Pixel coordinate grounding data
○ ○ ○ ○ ○

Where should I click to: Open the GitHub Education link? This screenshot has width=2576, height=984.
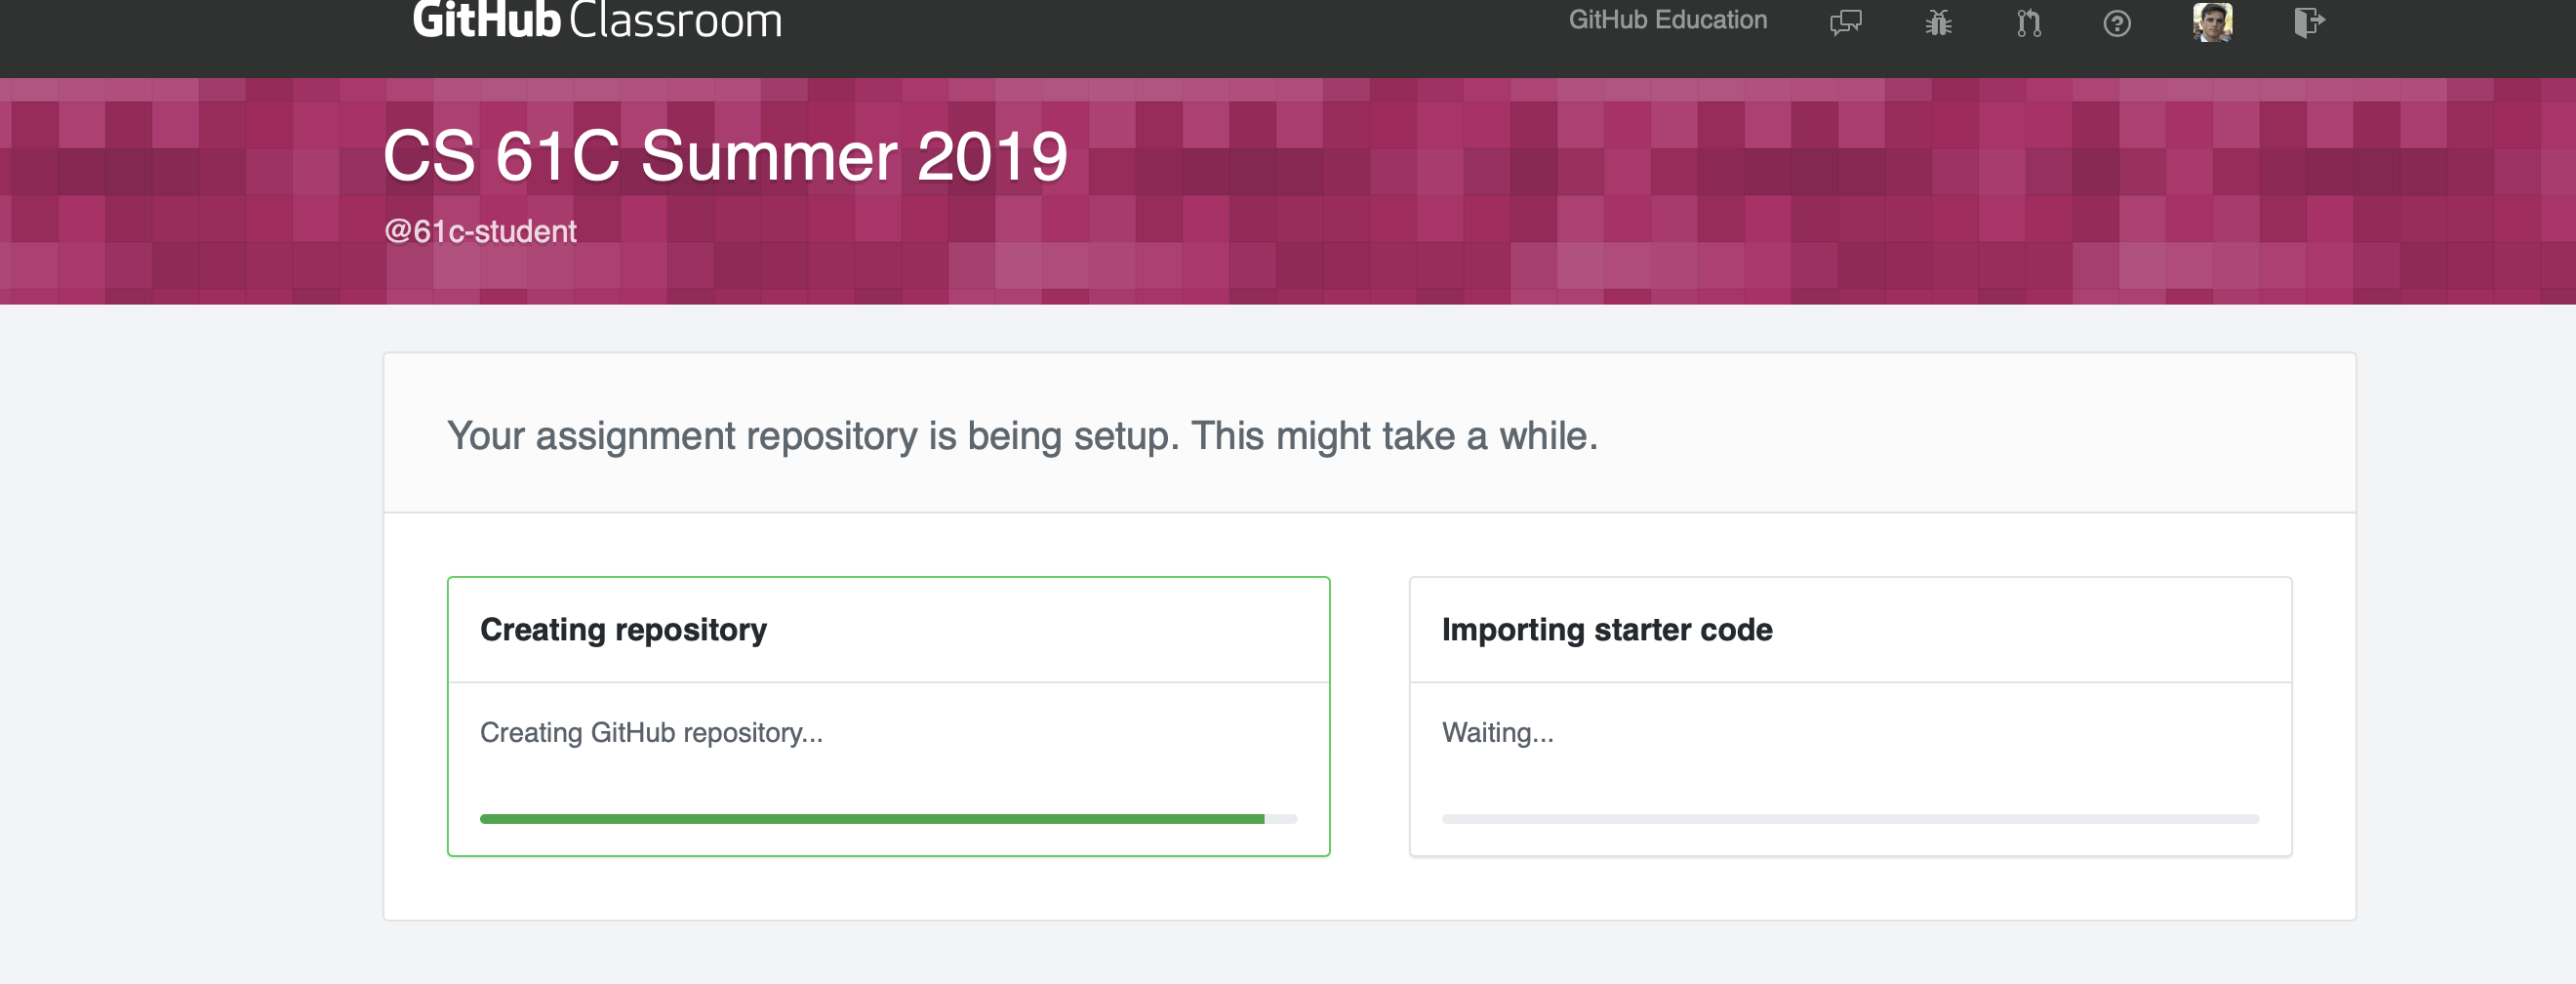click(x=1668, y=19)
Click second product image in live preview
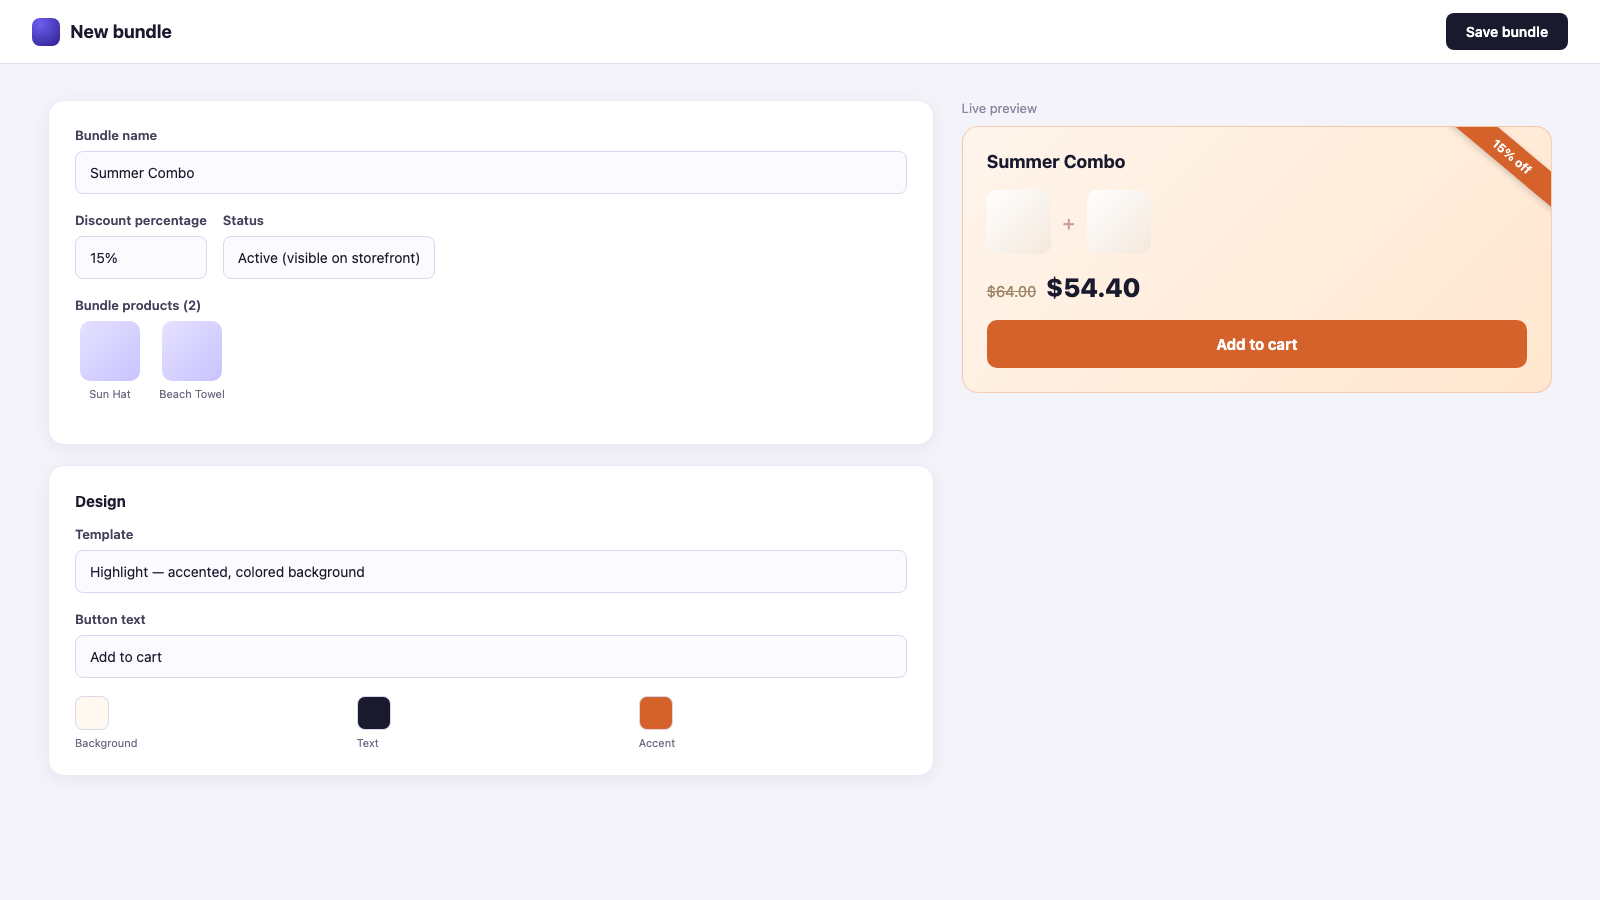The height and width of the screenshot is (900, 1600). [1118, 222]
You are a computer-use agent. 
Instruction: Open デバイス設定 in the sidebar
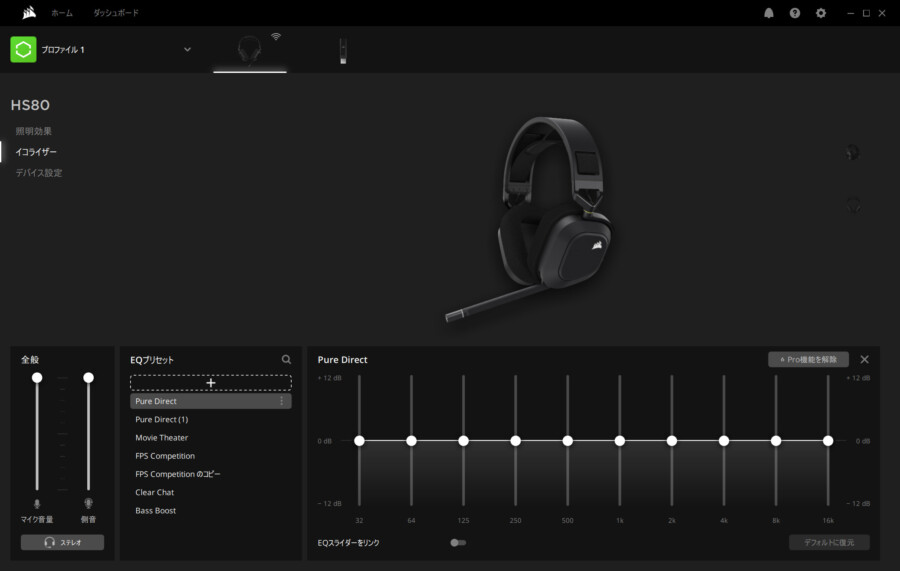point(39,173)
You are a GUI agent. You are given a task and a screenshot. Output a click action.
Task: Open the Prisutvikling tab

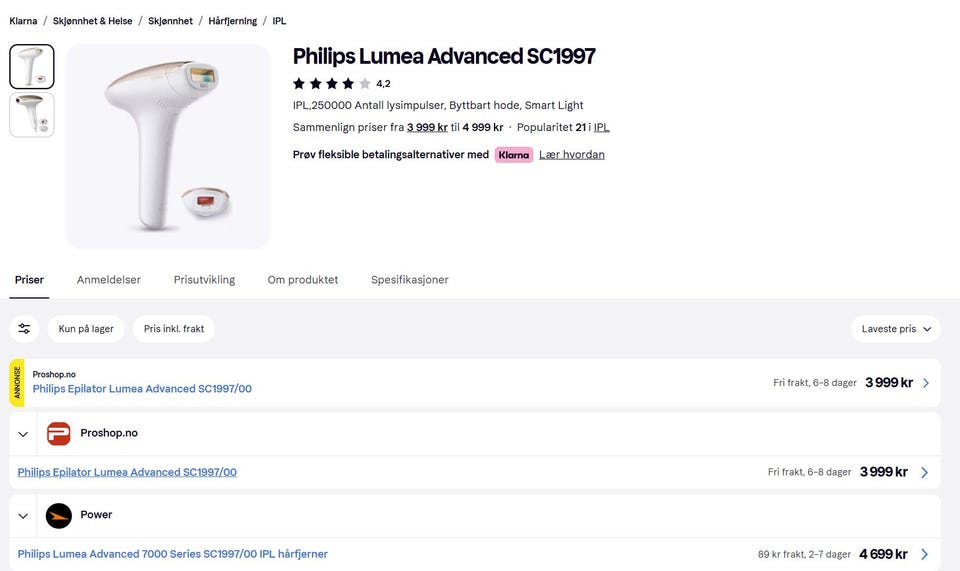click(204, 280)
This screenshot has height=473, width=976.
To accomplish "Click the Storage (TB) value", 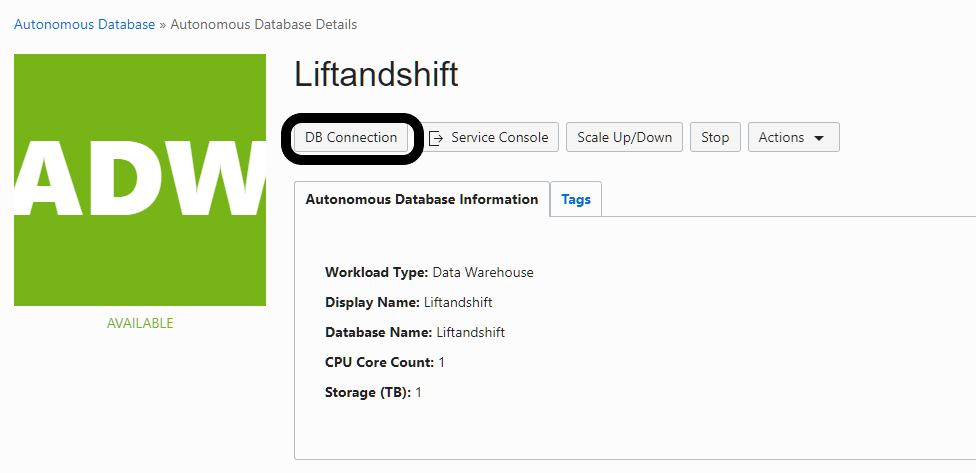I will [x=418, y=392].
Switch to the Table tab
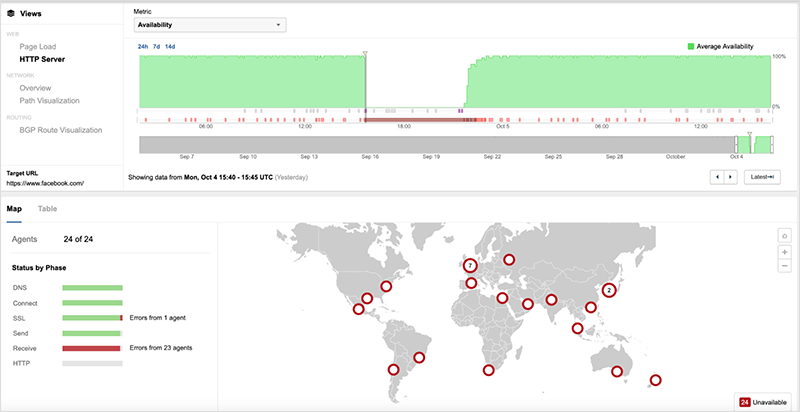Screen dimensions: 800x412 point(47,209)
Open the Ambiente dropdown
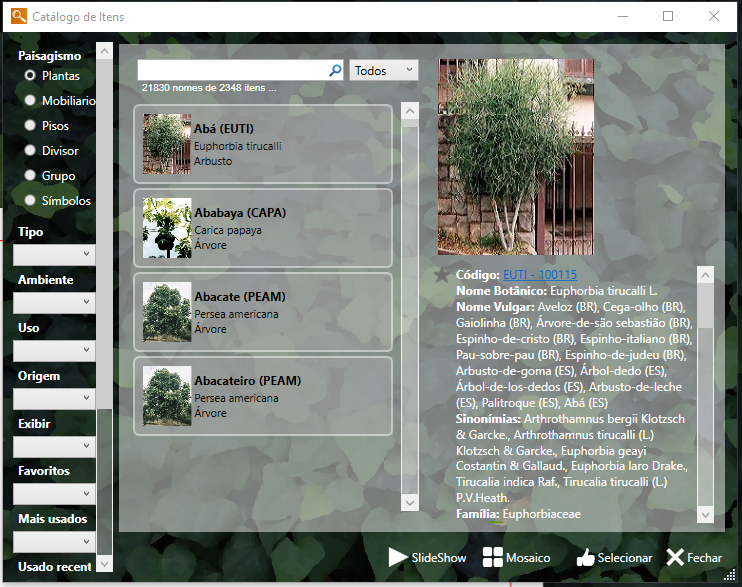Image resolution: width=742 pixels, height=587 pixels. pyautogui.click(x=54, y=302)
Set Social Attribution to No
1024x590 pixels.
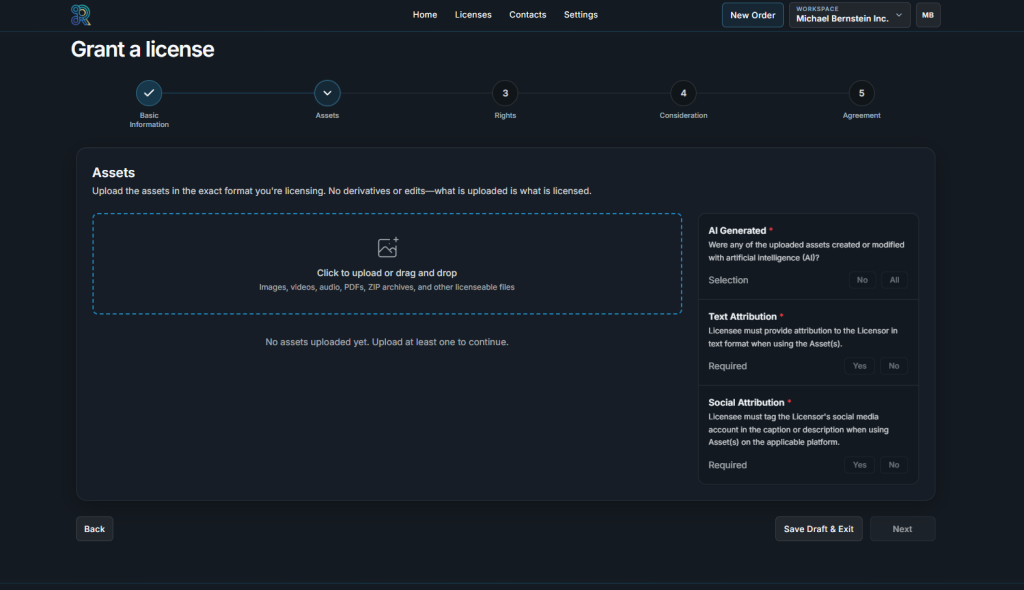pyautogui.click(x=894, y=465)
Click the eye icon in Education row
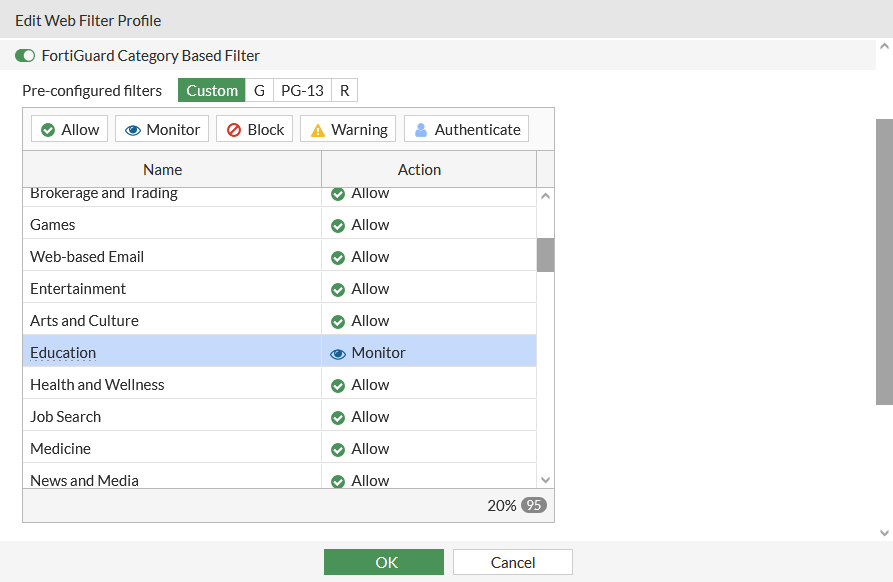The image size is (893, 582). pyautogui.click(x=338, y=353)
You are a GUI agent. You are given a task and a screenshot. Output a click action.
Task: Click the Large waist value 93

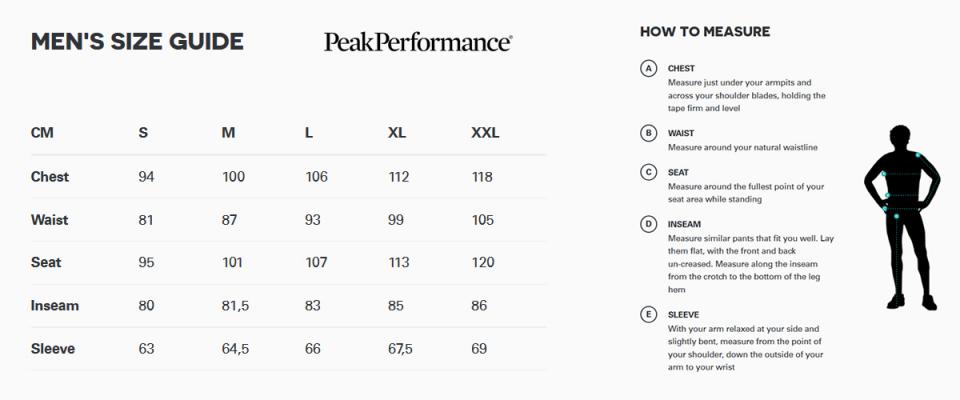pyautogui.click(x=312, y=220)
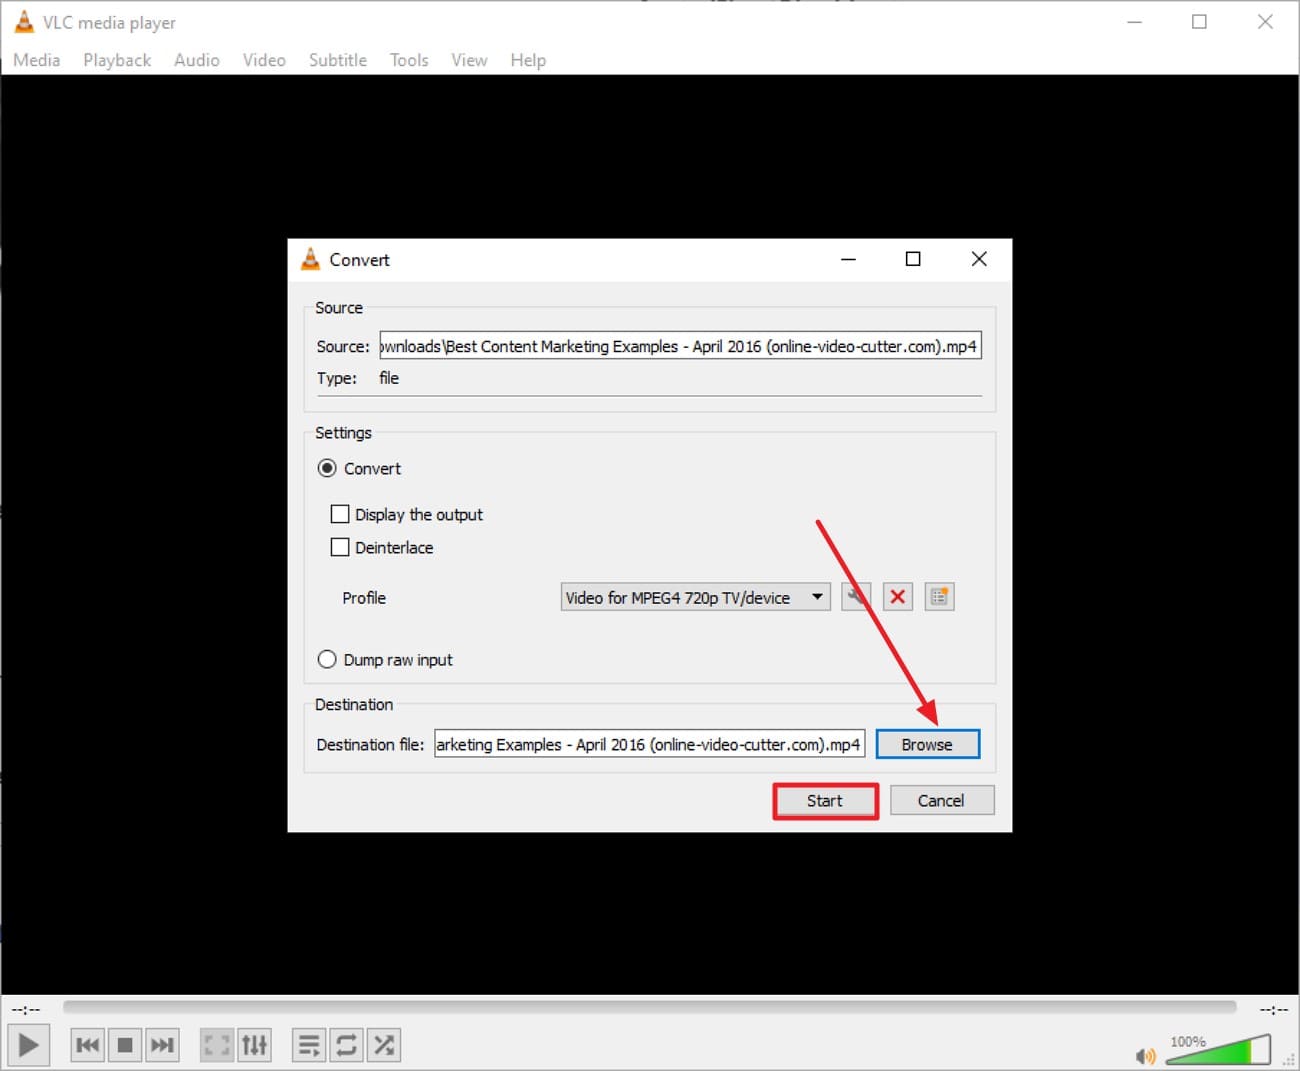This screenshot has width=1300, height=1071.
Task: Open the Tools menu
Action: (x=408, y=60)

○ ○ ○ ○ ○

- _YOUR GOAL_: All lines from the one containing "Set Social Attribution to No" through the final line of the records are to be retyped exactly; no other lines and no pictures are to be included.

- _RESULT OF THIS TASK_:
Set Social Attribution to No
1024x590 pixels.
pyautogui.click(x=894, y=465)
Click the eye icon in Education row
The image size is (893, 582). pyautogui.click(x=338, y=353)
You are a GUI agent. You are given a task and a screenshot. Output a click action.
Task: Click the Large waist value 93

pyautogui.click(x=312, y=220)
This screenshot has width=1300, height=1071.
Task: Open the Tools menu
Action: (x=408, y=60)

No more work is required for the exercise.